How to complete this task: In the article about the FAA disputing a legislator's claims, which FAA office does Scott Seritt manage?

News: CJ Exclusives

FAA Disputes Legislator’s Claims

Continued Global TransPark funding not required by federal officials

A Federal Aviation Administration official disputes a recent Triangle Business Journal story about the Global TransPark that said the General Assembly must continue providing $1.6 million in annual funding or pay back $21.6 million in federal grants. The story attributed the legislature’s position to comments made by Senate Majority Leader Tony Rand, D-Cumberland.

“Rand says lawmakers concluded they had little choice but to keep the operation going. Pulling the plug now, he says, would have required the state to pony up $21.6 million to repay the Federal Aviation Administration for runway development grants awarded to the GTP,” the news story said.

Scott Seritt, manager of the FAA Airports District Office in Atlanta, told Carolina Journal that was not the case. The FAA provided the GTP the money to extend the runway and make other airport improvements. “As long as the airport stays open to the public we really have no issue as to who the sponsor is,” he said. “Originally it was the Lenoir County and the City of Kinston. Then it became the TransPark and that was fine. If it goes back to the city or it goes back to the county, or to the state, it really doesn’t matter to us as long as one of those entities maintains the airport and follows all the agreements that are there.”

When asked about the non-aviation activities going on at the airport, Seritt said, “We consider that to be economic development issues and we don’t get into that.” Seritt also said he didn’t recall any North Carolina legislators or legislative staff asking him about the issue.

“I am delighted you told me,” Rand said to CJ when told about the FAA’s position contradicting his statements to the Triangle Business Journal. He did not provide any names when asked who specifically told him that grants would have to be repaid.

Material provided:
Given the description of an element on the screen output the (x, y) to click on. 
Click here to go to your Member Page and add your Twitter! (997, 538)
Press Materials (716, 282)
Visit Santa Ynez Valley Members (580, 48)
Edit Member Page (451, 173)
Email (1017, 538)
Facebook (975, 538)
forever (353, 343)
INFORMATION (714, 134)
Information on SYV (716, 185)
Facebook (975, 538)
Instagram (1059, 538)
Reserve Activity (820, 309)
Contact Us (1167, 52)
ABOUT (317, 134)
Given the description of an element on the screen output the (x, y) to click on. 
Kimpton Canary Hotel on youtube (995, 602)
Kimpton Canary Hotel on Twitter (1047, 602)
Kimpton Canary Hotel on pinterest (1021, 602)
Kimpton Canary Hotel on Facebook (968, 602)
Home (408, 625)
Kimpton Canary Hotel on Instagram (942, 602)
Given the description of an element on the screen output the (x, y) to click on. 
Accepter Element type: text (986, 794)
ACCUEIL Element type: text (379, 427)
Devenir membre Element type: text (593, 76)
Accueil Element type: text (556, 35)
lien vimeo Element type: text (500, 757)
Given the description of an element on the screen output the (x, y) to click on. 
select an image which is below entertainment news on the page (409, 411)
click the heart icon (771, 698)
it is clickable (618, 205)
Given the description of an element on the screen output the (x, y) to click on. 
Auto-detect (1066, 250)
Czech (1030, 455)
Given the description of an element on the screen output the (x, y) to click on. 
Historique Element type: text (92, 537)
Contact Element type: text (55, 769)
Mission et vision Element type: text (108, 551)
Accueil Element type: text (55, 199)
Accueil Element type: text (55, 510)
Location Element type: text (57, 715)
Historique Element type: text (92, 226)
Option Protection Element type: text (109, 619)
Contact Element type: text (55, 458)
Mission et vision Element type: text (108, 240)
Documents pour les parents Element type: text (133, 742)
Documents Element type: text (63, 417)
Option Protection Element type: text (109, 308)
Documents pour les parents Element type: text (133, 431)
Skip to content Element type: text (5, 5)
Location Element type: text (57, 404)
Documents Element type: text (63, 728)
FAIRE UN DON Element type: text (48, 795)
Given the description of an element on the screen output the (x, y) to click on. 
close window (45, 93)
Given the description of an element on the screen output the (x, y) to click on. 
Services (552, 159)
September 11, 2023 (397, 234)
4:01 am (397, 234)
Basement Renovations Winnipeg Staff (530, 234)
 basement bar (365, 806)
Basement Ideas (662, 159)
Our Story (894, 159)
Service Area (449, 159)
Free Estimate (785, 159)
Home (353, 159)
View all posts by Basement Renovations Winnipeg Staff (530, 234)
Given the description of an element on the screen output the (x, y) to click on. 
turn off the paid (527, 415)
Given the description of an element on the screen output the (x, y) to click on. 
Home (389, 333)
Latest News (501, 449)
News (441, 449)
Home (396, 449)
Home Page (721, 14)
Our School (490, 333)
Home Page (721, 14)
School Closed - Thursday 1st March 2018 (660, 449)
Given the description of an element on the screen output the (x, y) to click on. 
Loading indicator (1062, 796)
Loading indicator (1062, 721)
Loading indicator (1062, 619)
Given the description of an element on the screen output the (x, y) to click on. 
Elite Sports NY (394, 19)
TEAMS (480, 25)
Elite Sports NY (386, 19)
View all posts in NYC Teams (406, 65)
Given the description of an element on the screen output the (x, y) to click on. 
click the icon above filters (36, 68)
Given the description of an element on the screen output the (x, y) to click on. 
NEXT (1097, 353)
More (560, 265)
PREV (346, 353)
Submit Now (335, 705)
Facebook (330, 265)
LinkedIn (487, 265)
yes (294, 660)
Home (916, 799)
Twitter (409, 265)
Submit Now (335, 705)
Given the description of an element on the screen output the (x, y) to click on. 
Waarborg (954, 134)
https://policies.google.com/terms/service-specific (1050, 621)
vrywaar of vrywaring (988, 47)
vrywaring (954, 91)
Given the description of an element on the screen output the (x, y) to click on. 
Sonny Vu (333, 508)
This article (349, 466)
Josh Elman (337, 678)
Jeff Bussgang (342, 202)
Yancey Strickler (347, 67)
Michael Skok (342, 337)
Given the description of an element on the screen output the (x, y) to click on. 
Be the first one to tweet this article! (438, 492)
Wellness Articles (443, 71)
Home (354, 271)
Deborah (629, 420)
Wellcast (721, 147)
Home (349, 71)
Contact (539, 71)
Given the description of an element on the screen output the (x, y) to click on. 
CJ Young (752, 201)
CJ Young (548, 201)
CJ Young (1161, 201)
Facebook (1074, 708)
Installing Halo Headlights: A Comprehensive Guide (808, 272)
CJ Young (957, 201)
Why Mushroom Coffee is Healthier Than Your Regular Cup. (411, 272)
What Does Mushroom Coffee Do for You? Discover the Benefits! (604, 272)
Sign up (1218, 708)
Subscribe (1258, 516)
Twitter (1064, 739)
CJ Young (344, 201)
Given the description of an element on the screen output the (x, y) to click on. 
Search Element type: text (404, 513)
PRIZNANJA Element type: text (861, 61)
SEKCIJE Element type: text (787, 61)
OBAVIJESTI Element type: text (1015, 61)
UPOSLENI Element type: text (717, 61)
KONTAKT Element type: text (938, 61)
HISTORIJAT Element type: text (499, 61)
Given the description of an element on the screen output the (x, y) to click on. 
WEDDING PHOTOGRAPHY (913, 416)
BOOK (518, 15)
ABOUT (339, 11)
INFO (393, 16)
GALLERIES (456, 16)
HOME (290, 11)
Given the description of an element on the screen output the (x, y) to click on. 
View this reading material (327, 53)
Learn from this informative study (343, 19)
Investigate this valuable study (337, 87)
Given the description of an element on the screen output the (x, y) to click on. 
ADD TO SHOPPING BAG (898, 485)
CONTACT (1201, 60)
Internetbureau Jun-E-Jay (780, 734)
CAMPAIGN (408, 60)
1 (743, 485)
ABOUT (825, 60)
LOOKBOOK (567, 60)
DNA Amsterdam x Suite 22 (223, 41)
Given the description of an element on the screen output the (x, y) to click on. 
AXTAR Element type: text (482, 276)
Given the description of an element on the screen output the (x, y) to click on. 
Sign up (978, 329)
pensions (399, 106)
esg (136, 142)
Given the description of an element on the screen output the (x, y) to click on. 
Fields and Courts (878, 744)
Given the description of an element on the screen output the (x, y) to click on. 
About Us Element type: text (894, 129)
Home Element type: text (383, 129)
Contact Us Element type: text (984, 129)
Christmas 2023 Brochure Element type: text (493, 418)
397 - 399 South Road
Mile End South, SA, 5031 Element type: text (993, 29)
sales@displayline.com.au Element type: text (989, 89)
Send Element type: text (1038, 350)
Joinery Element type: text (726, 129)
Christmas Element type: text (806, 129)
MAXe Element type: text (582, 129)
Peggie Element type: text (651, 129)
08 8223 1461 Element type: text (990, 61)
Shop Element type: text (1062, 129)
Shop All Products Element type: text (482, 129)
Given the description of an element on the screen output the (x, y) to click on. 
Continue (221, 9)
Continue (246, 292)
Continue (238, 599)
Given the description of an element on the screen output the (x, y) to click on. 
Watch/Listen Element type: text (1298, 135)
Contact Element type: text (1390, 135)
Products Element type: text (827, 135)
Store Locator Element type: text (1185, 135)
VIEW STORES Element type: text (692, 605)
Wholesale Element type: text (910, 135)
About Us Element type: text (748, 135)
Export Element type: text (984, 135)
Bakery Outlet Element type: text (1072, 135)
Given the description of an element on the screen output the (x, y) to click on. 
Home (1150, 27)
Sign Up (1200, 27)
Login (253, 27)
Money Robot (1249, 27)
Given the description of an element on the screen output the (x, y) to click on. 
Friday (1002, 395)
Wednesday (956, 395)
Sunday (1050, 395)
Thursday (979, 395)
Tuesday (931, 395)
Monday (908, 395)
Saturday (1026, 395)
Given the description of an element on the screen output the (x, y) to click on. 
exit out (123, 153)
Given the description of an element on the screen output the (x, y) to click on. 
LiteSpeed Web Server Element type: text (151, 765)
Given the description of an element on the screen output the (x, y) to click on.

Worked solution: The FAA Airports District Office in Atlanta.